Zadanie do wykonania: Ilu pograniczników zginęło dzień wcześniej według podsumowania z 28 lipca i co było tego przyczyną? Proszę odpowiedzieć jednym zdaniem.

Prezentowany tekst:

╔══

DT 28 lipca

Bracia i siostry, podsumowanie 28 lipca.

Złe wieści:

1. Jednak „putinowska zaraza” to bardzo niebezpieczna choroba. Mam wrażenie, że szef MSZ FR S. Ławrow jest gdzieś w przedostatnim stadium.

Trudno powiedzieć czy rozpoznaje jeszcze swoją żonę i czy może samodzielnie załatwiać sprawy w wychodku, niemniej jednak jest święcie przekonany, że wszystkie wydarzenia na Ukrainie skierowane są przeciwko Rosji. Ławrow dzisiaj oświadczył, na przykład, że ukraiński Majdan jest „projektem geopolitycznym przeciwko Rosji”.

Rozumiem, że wolny od łgania czas pan Ławrow spędza na przetrząsaniu szaf i zaglądaniu pod tapczany w poszukiwaniu banderowców i agentów CIA.

Nie sądzę, aby można mu było jeszcze pomóc. Pozostaje tylko uprzedzić dyplomatów z innych państw, aby byli ostrożniejsi z Ławrowem na wszelkich spotkaniach międzynarodowych. Cholera go wie, jak ta zaraza się rozprzestrzenia.

2. W batalionie „Ajdar” oświadczono dzisiaj, że w ciągu minionej doby batalion poniósł poważne straty. Wczoraj zginęło 4 pograniczników wskutek ostrzałów artyleryjskich z terytorium Rosji. Giną wojskowi Sił Zbrojnych Ukrainy i Gwardii Narodowej.

Ci chłopcy wykonali swój obowiązek do końca. Oswobodzona ziemia Donbasu powinna wiecznie pamiętać, że została zroszona krwią patriotów. Pamięć o Bohaterach będzie trwała wiecznie.

3. Rosja kontynuuje zwiększanie liczebności swoich wojsk w pobliżu granicy państwowej z Ukrainą.

Do wcześniej skoncentrowanych przy granicy jednostek przerzucono pododdziały z innych regionów Federacji Rosyjskiej. Wcześniej odnotowano przerzut z Obwodu Nowosybirskiego pododdziału 32 Samodzielnej Brygady Zmotoryzowanej i 24 Samodzielnej Brygady Specnazu Głównego Zarządu Wywiadu Sztabu Generalnego Sił Zbrojnych FR (GRU).

Podczas ubiegłego weekendu odnotowaliśmy przerzut do granicy z Ukrainą pododdziałów rosyjskiej 200 Samodzielnej Brygady Zmotoryzowanej. Wyglądało to dziwnie, biorąc pod uwagę, że stałe miejsce dyslokacji tej brygady znajduje się w Obwodzie Murmańskim Federacji Rosyjskiej. Jednak dziś te dane się potwierdziły.

╚══

Dostarczone dane:
╔══

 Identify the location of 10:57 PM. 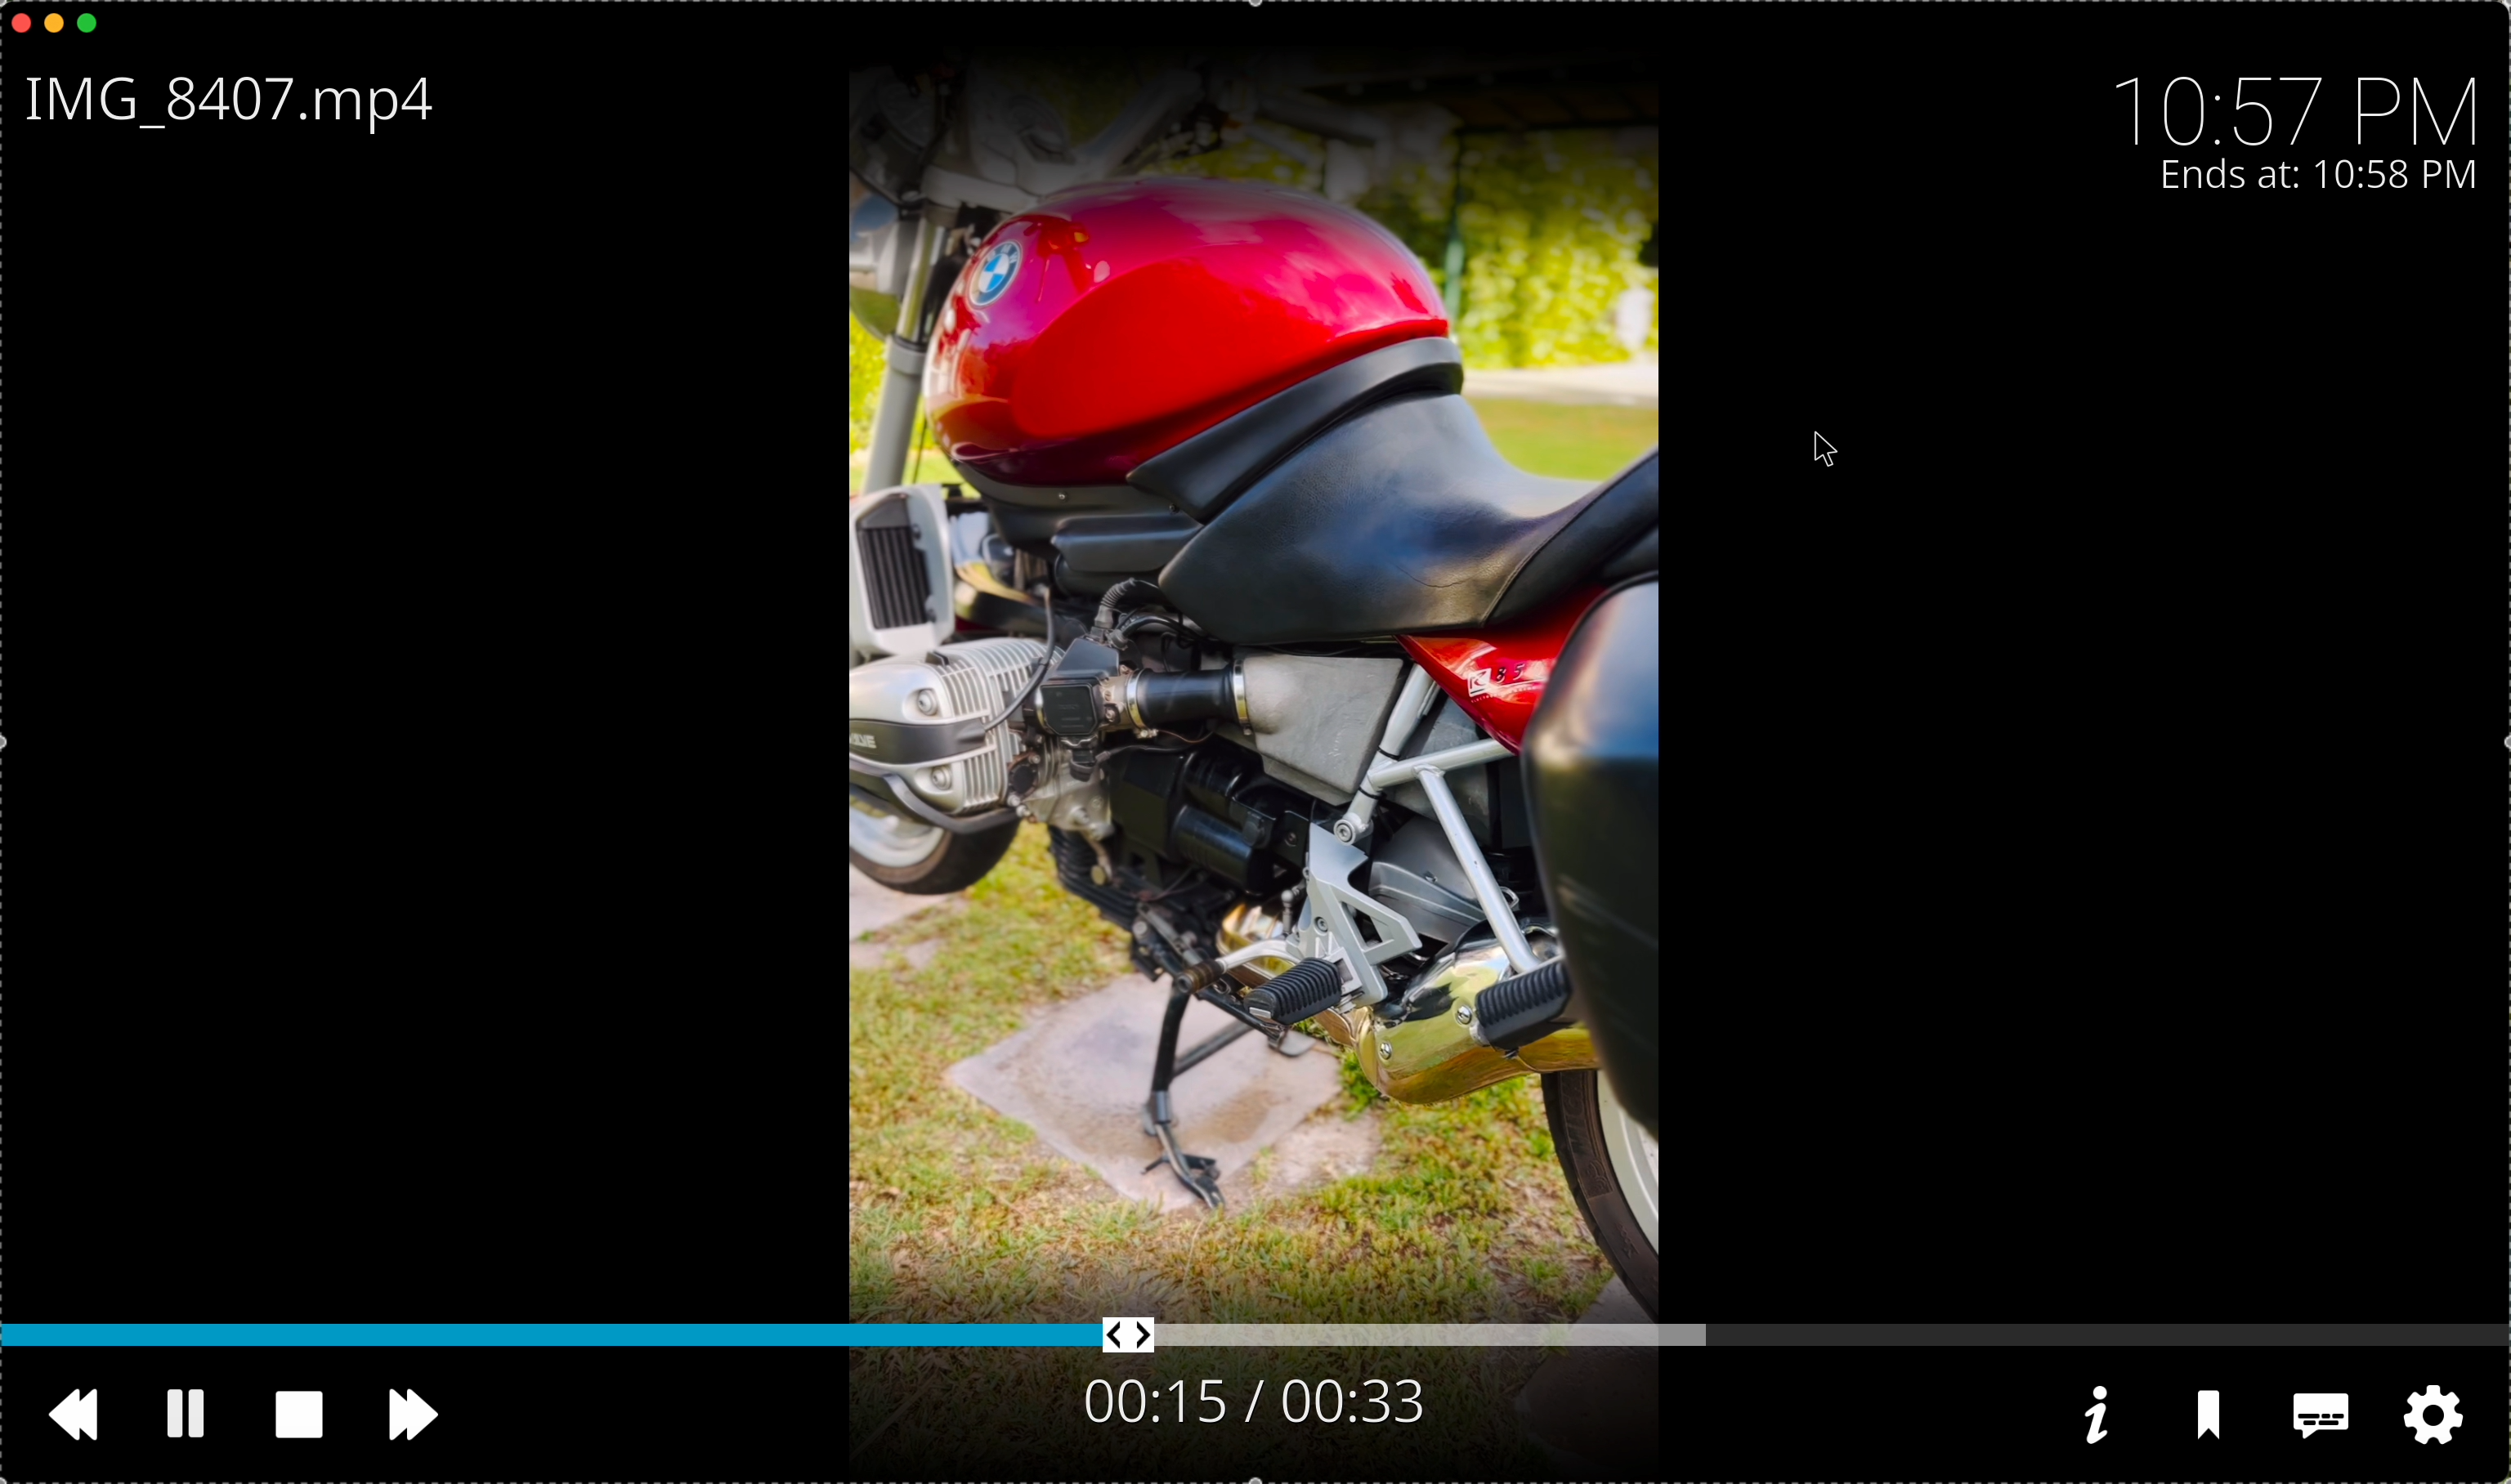
(2305, 99).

╚══

Wykonane zadanie: Zginęło 4 pograniczników wskutek ostrzałów artyleryjskich z terytorium Rosji.